**Exercise requirements:**
Only the lines from the beginning of the data through the one with "The width and" belong in the answer, each retyped exactly, with pictures left out.
'''
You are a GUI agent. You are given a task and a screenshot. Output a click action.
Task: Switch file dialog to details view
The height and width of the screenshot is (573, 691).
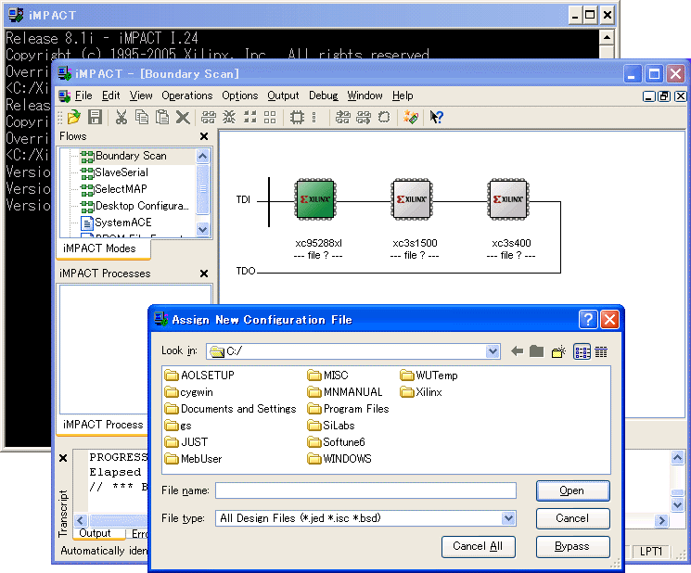tap(601, 351)
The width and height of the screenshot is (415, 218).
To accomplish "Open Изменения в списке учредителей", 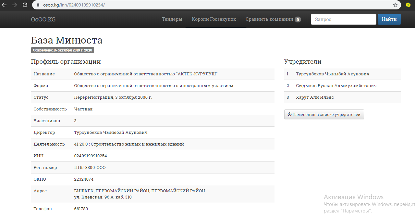I will 324,114.
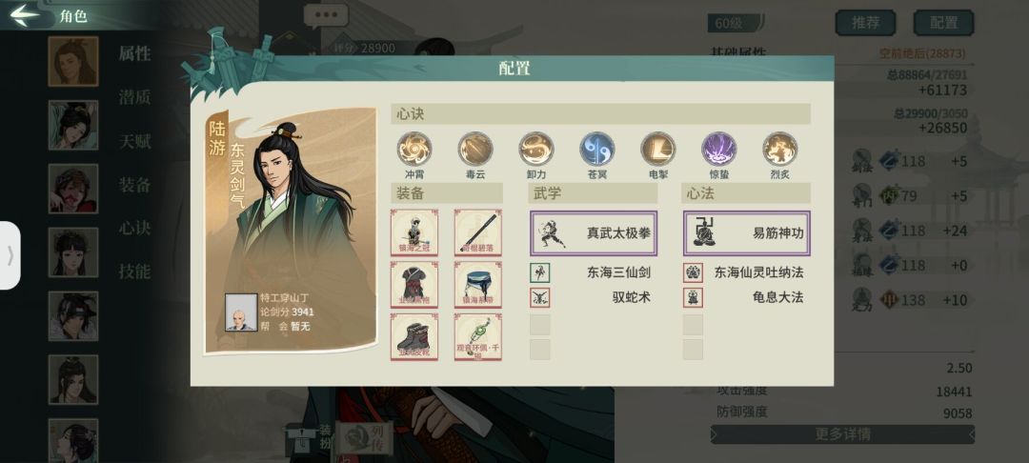Select the 冲霄 heart-skill icon
This screenshot has height=463, width=1029.
click(414, 149)
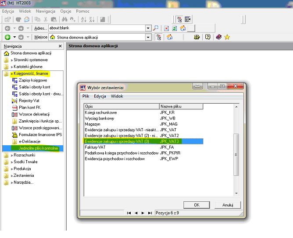Open the Adres combo box dropdown
This screenshot has width=293, height=238.
point(148,28)
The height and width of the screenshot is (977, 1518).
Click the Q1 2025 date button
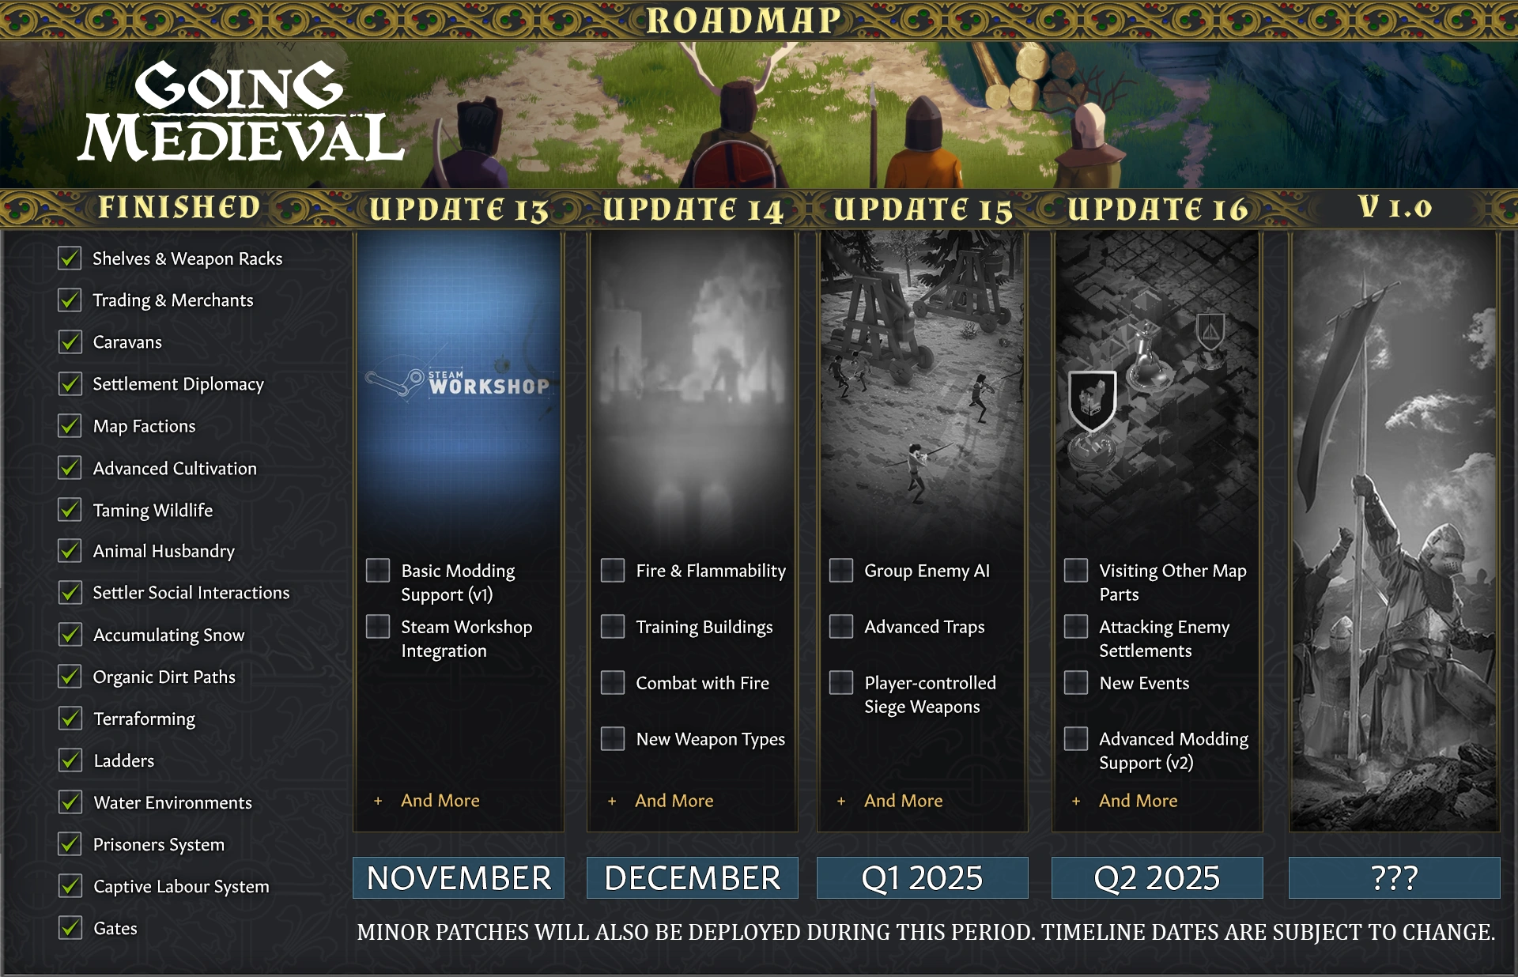pyautogui.click(x=922, y=877)
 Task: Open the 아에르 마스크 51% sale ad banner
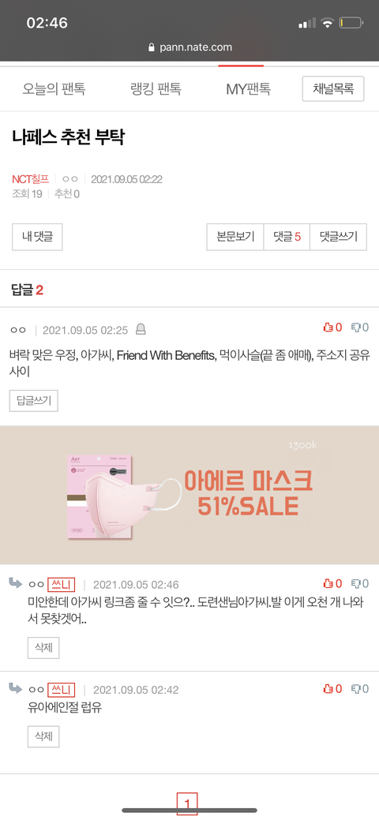(x=190, y=495)

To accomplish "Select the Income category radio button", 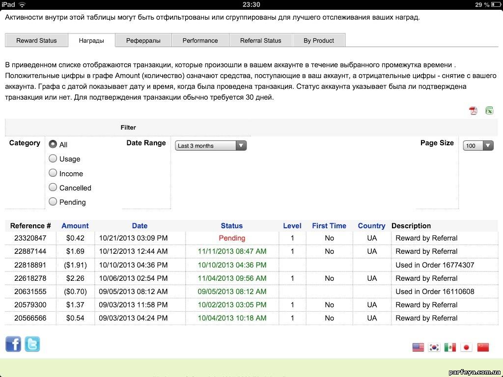I will coord(53,173).
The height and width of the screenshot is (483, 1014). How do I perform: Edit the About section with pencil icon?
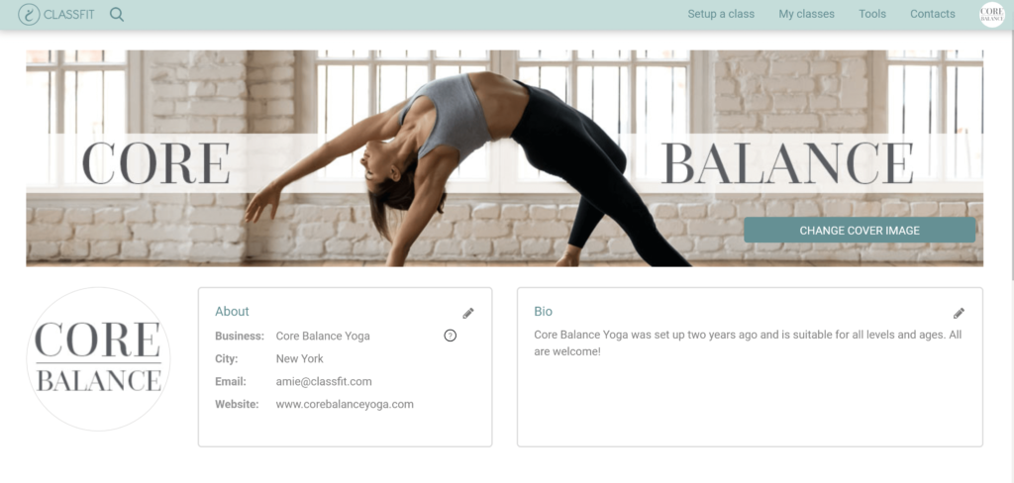point(468,314)
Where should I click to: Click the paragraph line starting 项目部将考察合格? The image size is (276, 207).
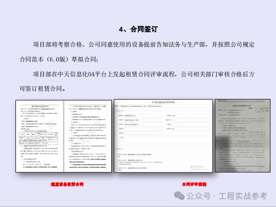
'''
**Solution for this problem:**
You are a GUI agent. You are given a task and a screenshot. Output a click action.
Task: Switch file dialog to details view
The height and width of the screenshot is (573, 691).
tap(601, 351)
The width and height of the screenshot is (415, 218).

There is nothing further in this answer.